When Spring Ross sent Katherine to camp for the first time four years ago, she was worried that her shy daughter might struggle to make friends and talk to others.

However, when she came home, Ross saw how much Katherine loved her summer at InterVarsity Pioneer Camp, and was just as excited as her daughter was to send her back one summer later.

The two live in the city, but as she grew up on a reserve, Ross spent her childhood in the outdoors and around nature.

"I had that all year-round for my whole life," she said, but living in Winnipeg, her daughter "doesn’t get to experience that too often, but being at camp gives her some sort of experience."

One week at a time, Ross saw how Katherine was able to gain confidence, independence, responsibility and an awareness of nature.

"Of course, organizations like the Sunshine Fund can help you, because it is costly for a week, and the Sunshine Fund helps us," she said.

"A little bit helps all the time."

Ross is one of the many parents in Manitoba who use the Sunshine Fund to help make their child’s summer memorable.

With the fund’s help, paying camp tuition was more doable, and she was able to keep sending Katherine to Pioneer Camp so she could continue to have fun and develop those skills she learned.

For Sharon Steward, one of the year-round managers at Pioneer Camp, what sets the camp apart from others is its commitment to teaching outdoors and wilderness skills.

"All of these things work towards teaching the kids to be independent thinkers, and working together as teams," she said.
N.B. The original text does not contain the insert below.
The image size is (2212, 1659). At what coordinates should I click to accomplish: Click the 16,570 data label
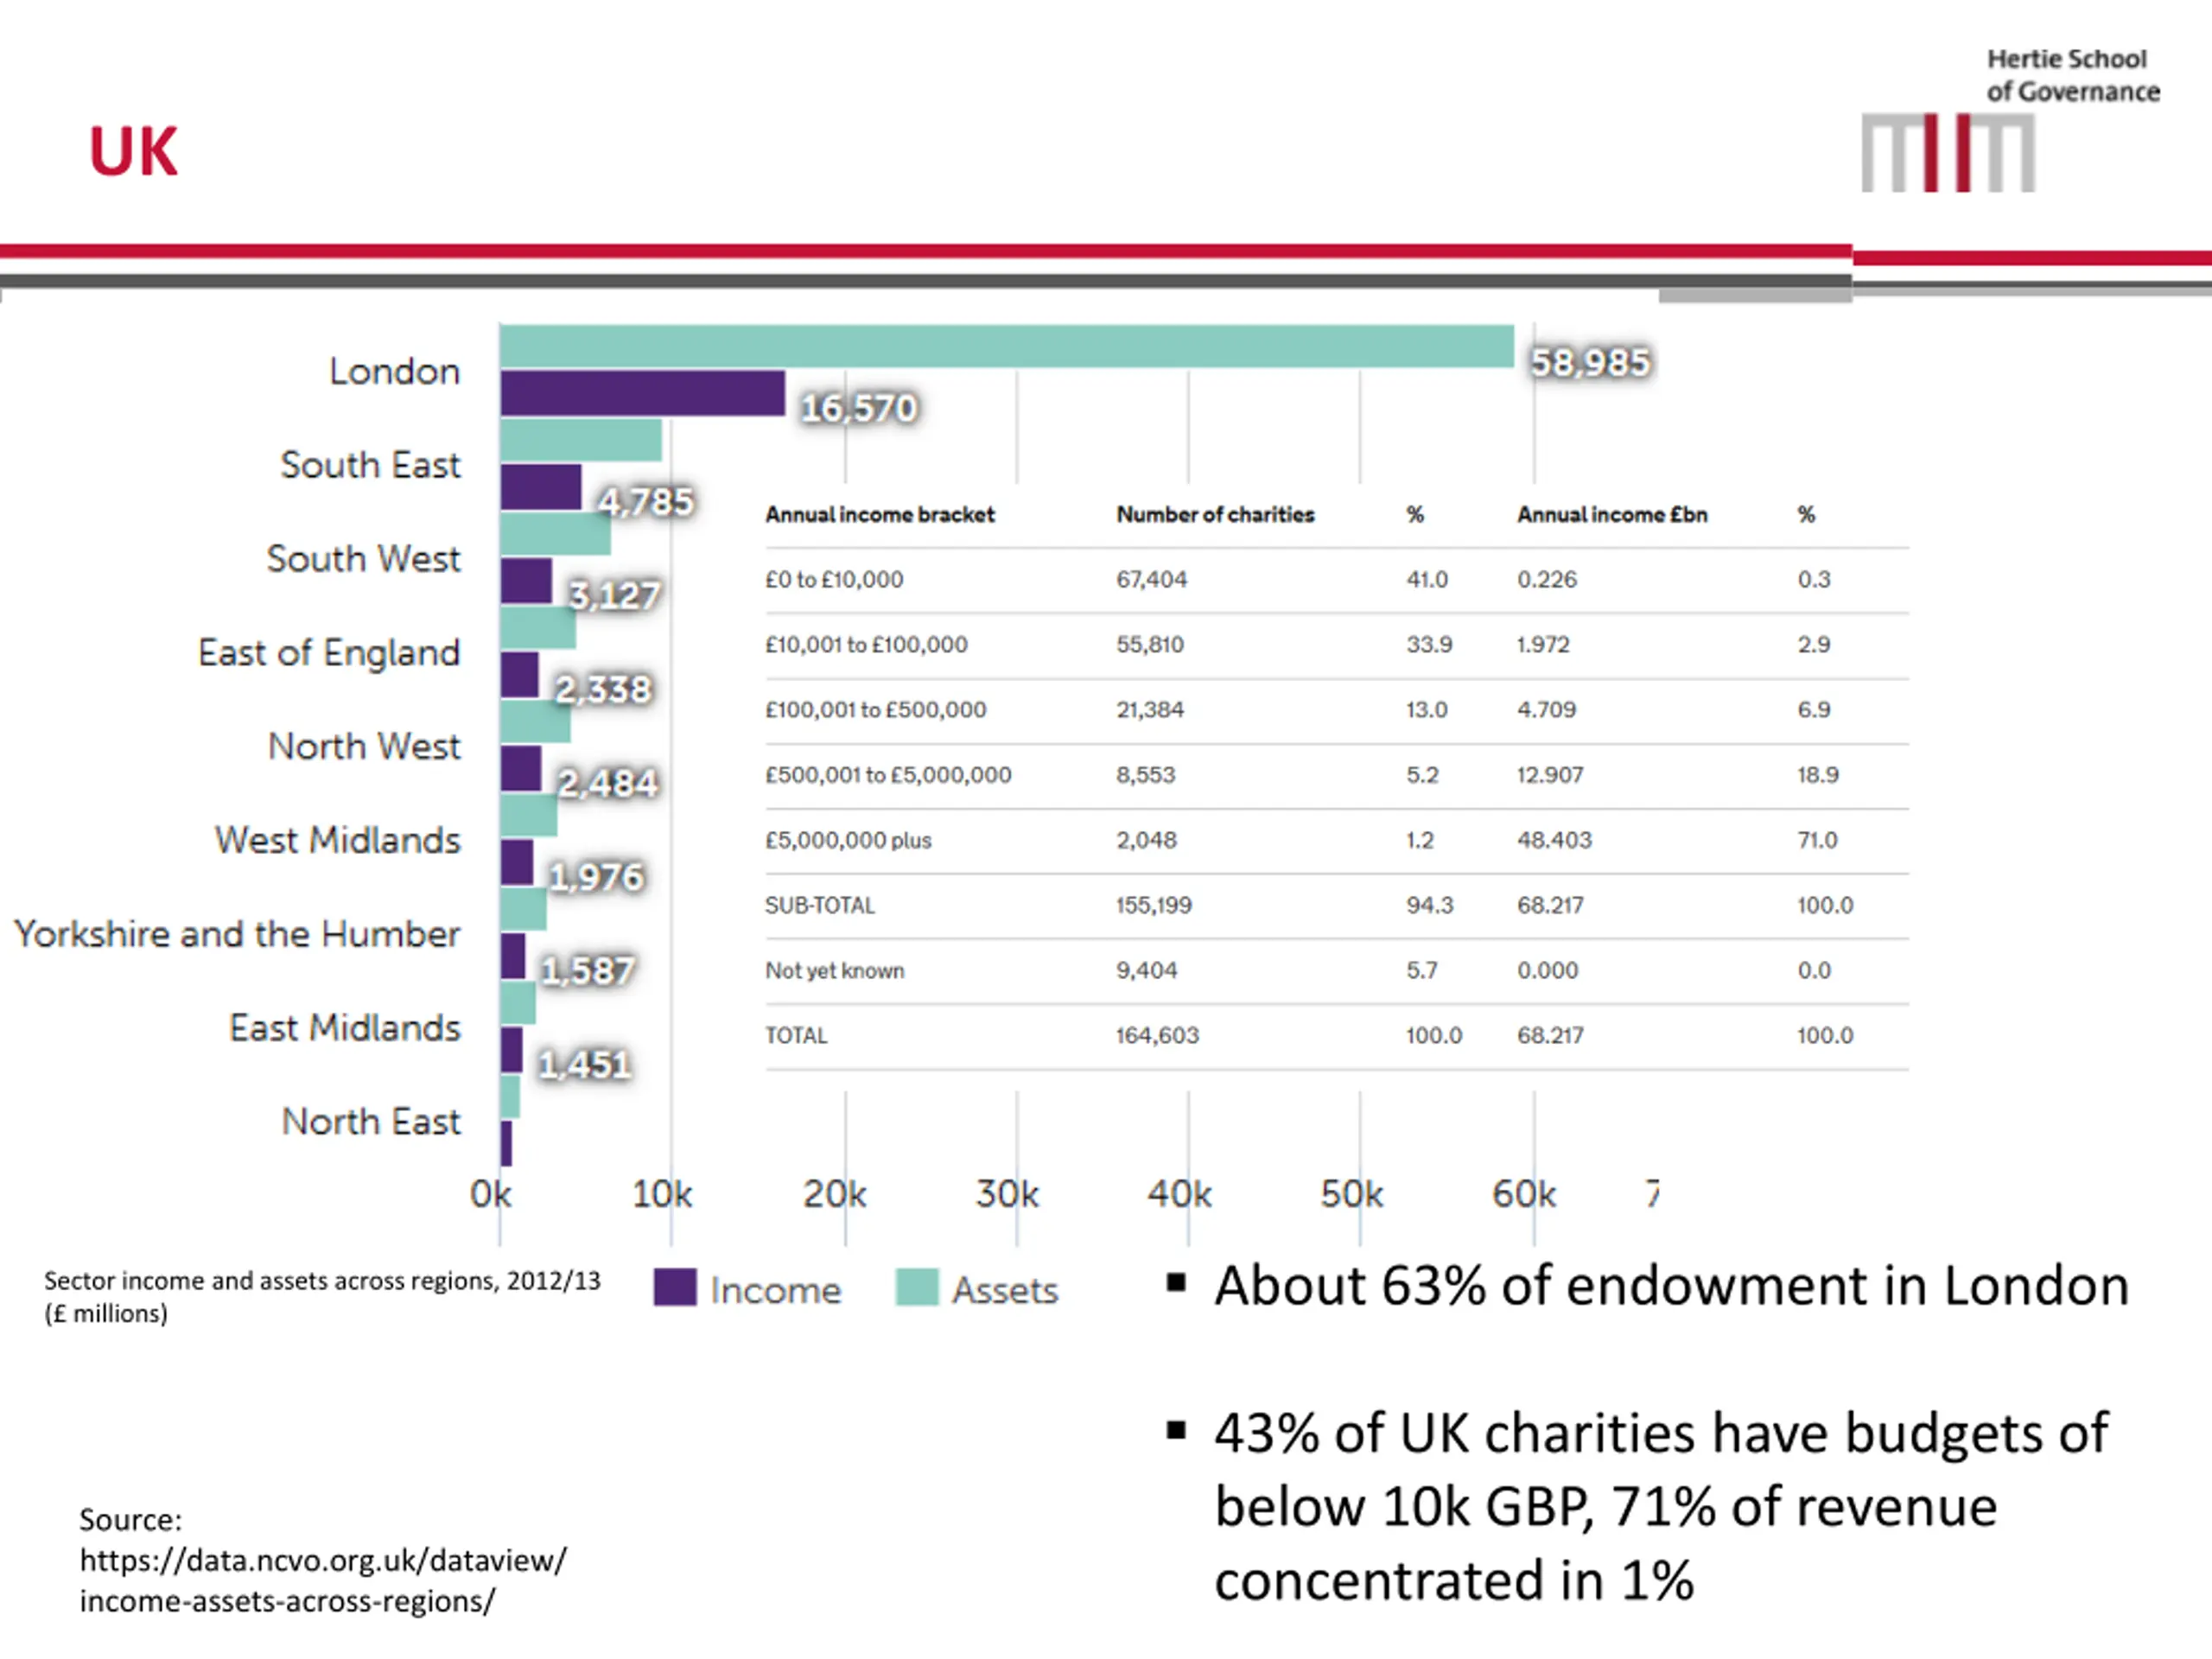858,407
"It’s just a great gift to provide kids to be at camp, especially if there are financial boundaries."

For five days, campers in the same age group are able to develop skills they can apply to real life. They can go on hikes, learn about trees and plants, and even do crafts, drama and sports.

Last summer, Pioneer Camp, typically an overnight camp at Shoal Lake, was closed due to the pandemic, but this year, adhering to public health restrictions, the camp has switched to a day camp in the city.

Despite the challenges the camp had to face, it continues to operate and it plans to resume canoe trips for older campers in August.

Some kids haven’t been able to see their friends since school closures, and among the kids at camp, "there’s so much joy," she said.

Just like the Sunshine Fund, Steward said the team at Pioneer Camp believes all kids should be able to go to camp, and they’ve found even throughout the pandemic, the Sunshine Fund has been able to help them achieve that.

In a typical year, about 10 per cent of their campers receive scholarships from the Sunshine Fund, and even though the camp’s capacity has been reduced to 20 campers per week, that percentage has stayed the same, which, for Steward, is indicative of the need for summer camp regardless of the situation in the world.

For her, the most important part is that "they’re just getting to be kids."

"They’re getting to have some fun and play games and learn all at the same time, and we’re able to facilitate that."